● Exercise brief
The output should be exactly the lines from the one containing "The height and width of the screenshot is (737, 1568)." through the last line of the records, and only those.

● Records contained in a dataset
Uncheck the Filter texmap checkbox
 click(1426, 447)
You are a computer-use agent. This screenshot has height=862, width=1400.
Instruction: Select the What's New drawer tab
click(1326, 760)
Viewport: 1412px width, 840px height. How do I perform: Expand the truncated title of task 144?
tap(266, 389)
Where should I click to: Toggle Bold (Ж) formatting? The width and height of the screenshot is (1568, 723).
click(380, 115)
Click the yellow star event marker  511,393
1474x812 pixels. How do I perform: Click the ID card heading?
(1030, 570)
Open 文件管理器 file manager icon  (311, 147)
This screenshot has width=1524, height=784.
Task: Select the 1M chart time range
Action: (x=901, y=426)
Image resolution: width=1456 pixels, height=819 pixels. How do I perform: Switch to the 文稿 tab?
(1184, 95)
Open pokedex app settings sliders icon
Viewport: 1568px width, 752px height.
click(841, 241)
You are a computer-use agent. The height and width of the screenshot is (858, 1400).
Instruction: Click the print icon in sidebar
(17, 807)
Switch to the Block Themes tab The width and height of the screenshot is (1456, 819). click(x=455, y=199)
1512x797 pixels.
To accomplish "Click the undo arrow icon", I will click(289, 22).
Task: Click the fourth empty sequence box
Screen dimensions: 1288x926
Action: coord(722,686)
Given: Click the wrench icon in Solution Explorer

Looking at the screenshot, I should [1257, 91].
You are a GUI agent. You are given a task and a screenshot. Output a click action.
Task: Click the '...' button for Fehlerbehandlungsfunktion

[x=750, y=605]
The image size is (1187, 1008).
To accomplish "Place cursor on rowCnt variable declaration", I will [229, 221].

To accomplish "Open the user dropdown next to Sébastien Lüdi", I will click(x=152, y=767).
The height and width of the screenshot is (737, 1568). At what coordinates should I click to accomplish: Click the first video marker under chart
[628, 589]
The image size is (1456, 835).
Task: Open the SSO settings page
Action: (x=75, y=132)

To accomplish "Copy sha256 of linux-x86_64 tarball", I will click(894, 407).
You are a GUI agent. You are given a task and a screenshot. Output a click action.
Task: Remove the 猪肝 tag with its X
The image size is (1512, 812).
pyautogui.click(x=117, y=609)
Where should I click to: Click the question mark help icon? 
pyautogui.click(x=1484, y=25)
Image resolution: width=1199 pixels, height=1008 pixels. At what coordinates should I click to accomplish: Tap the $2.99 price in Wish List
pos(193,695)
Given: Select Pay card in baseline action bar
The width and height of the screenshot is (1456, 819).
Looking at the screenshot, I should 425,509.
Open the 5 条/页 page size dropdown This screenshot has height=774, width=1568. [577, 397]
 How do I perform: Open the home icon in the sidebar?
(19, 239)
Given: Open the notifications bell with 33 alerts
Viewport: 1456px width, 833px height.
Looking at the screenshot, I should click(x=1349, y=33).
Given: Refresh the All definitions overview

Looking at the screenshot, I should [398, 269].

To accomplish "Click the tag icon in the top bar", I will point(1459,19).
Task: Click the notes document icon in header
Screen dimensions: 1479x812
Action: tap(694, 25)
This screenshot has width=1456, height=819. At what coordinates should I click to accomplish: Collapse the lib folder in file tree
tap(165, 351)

● Solution to the exercise
The height and width of the screenshot is (737, 1568). At what coordinates should I click to accomplish: Click the first video marker under chart
[628, 589]
The image size is (1456, 835).
Task: Open the SSO settings page
Action: (x=75, y=132)

To accomplish "Copy sha256 of linux-x86_64 tarball", I will click(894, 407).
You are a GUI agent. You are given a task and a screenshot. Output a click action.
Task: Remove the 猪肝 tag with its X
The image size is (1512, 812).
pyautogui.click(x=117, y=609)
Where should I click to: Click the question mark help icon? 
pyautogui.click(x=1484, y=25)
Image resolution: width=1199 pixels, height=1008 pixels. At what coordinates should I click to accomplish: Tap the $2.99 price in Wish List
pos(193,695)
Given: Select Pay card in baseline action bar
The width and height of the screenshot is (1456, 819).
Looking at the screenshot, I should 425,509.
Open the 5 条/页 page size dropdown This screenshot has height=774, width=1568. [577, 397]
 How do I perform: Open the home icon in the sidebar?
(19, 239)
Given: Open the notifications bell with 33 alerts
Viewport: 1456px width, 833px height.
Looking at the screenshot, I should click(x=1349, y=33).
Given: Refresh the All definitions overview

Looking at the screenshot, I should [398, 269].

To accomplish "Click the tag icon in the top bar", I will point(1459,19).
Task: Click the notes document icon in header
Screen dimensions: 1479x812
Action: tap(694, 25)
This screenshot has width=1456, height=819. At what coordinates should I click to accomplish: Collapse the lib folder in file tree
tap(165, 351)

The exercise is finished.